What you are asked to do: Restate every record exactly as it is written, while omitting the pictures it holds.

Material for this task below:

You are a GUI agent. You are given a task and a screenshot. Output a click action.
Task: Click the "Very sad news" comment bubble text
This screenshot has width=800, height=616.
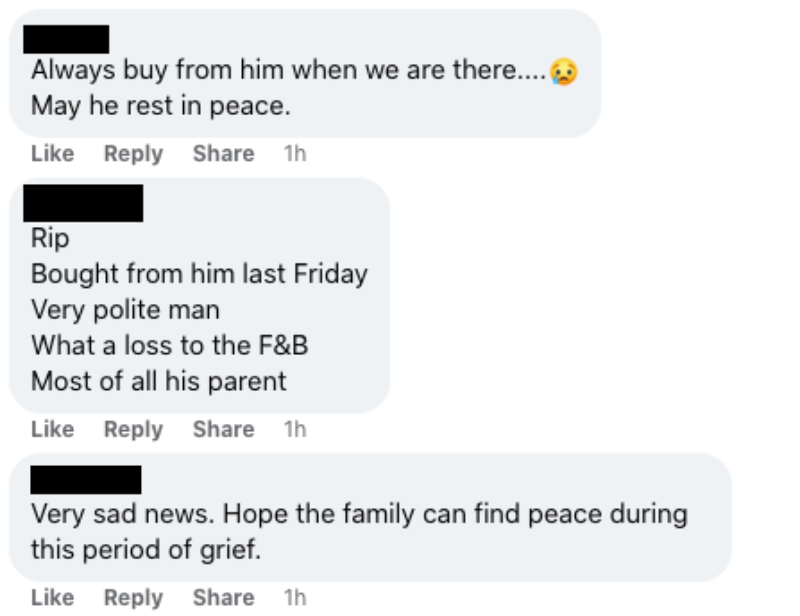[x=359, y=532]
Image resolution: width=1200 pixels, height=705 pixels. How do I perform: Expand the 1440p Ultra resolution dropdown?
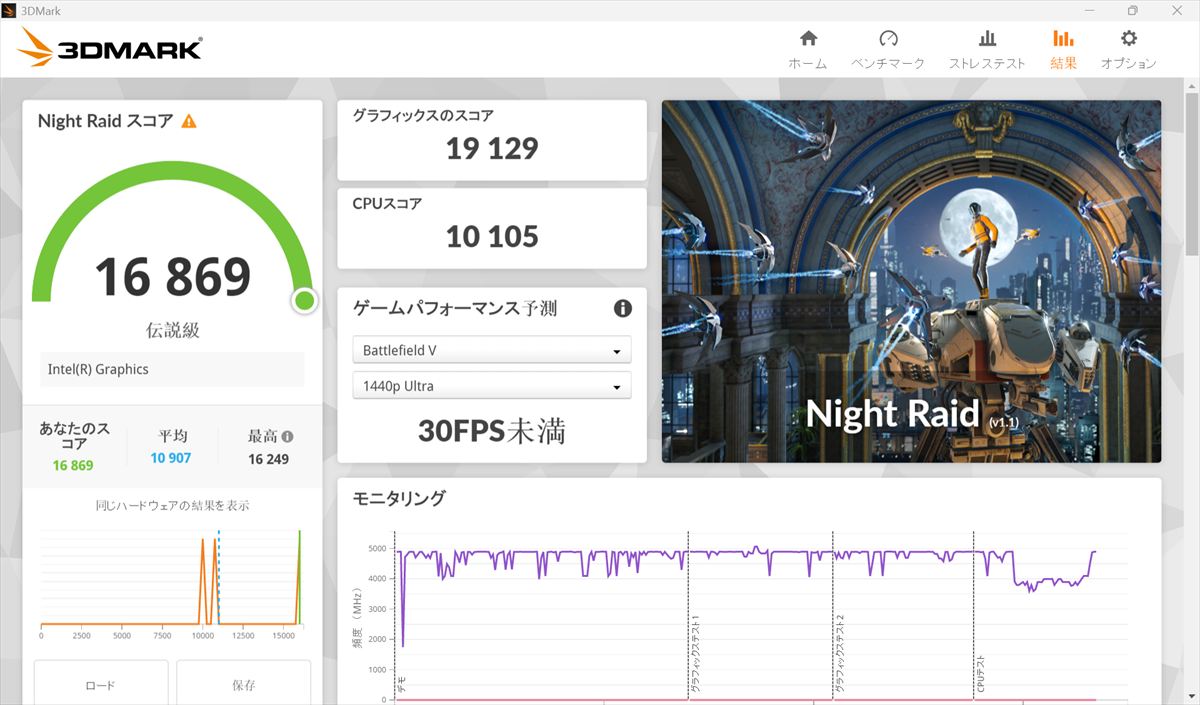(x=491, y=386)
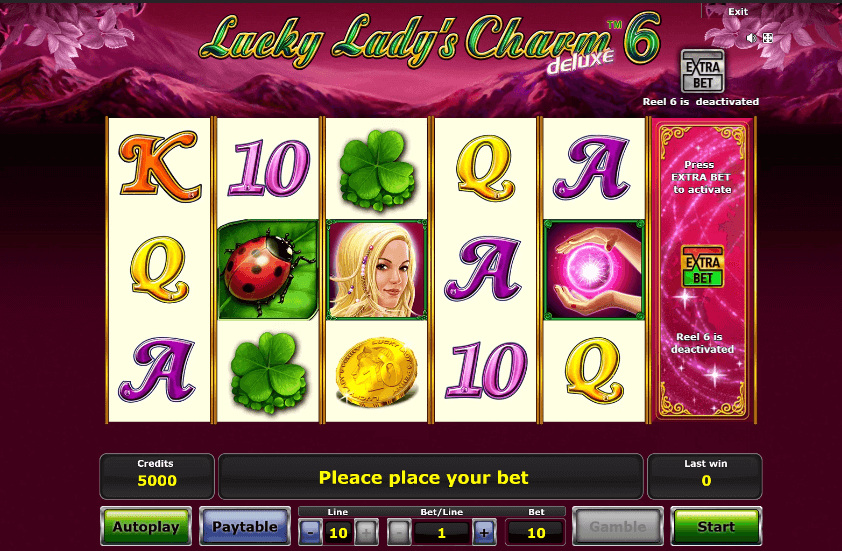Click the blonde Lucky Lady symbol
This screenshot has height=551, width=842.
pyautogui.click(x=376, y=270)
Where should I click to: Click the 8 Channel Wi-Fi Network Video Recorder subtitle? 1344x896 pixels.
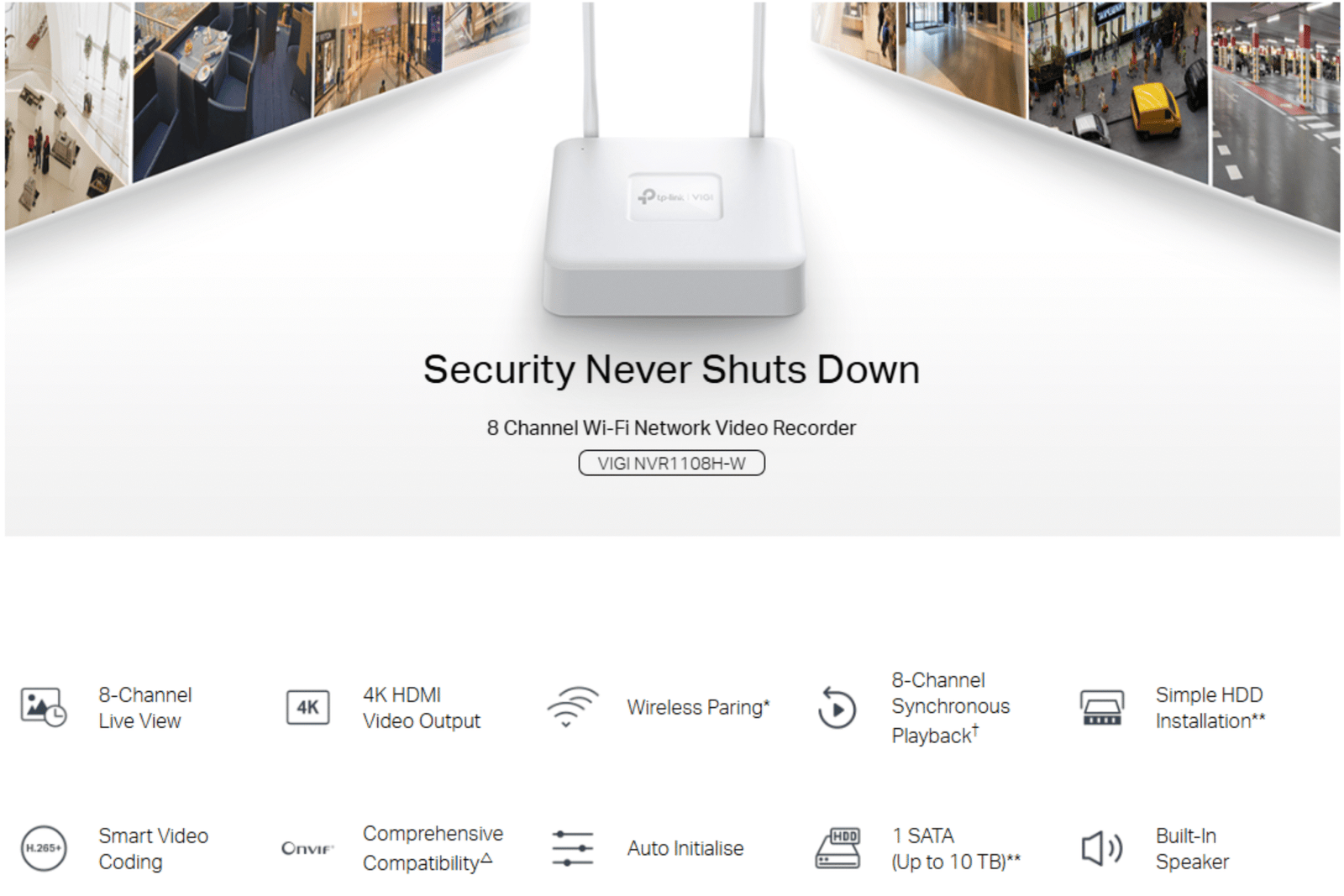(x=671, y=427)
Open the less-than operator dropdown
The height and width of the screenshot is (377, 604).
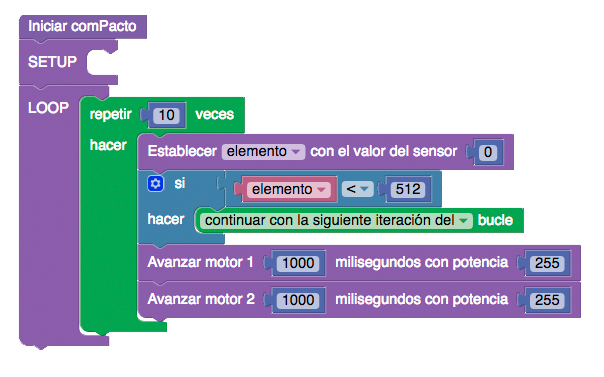[x=357, y=189]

End of Material for this task.

Response to the task:
You are a GUI agent. You are given a task and a screenshot. Output a click action.
Task: Click the "Very sad news" comment bubble text
This screenshot has width=800, height=616.
[x=359, y=532]
Image resolution: width=1200 pixels, height=705 pixels. How do I perform: Expand the 1440p Ultra resolution dropdown?
(x=491, y=386)
Click the blonde Lucky Lady symbol
This screenshot has height=551, width=842.
pyautogui.click(x=376, y=270)
Where should I click to: Click the 8 Channel Wi-Fi Network Video Recorder subtitle? 1344x896 pixels.
(x=671, y=427)
Open the less-than operator dropdown
The height and width of the screenshot is (377, 604).
[x=357, y=189]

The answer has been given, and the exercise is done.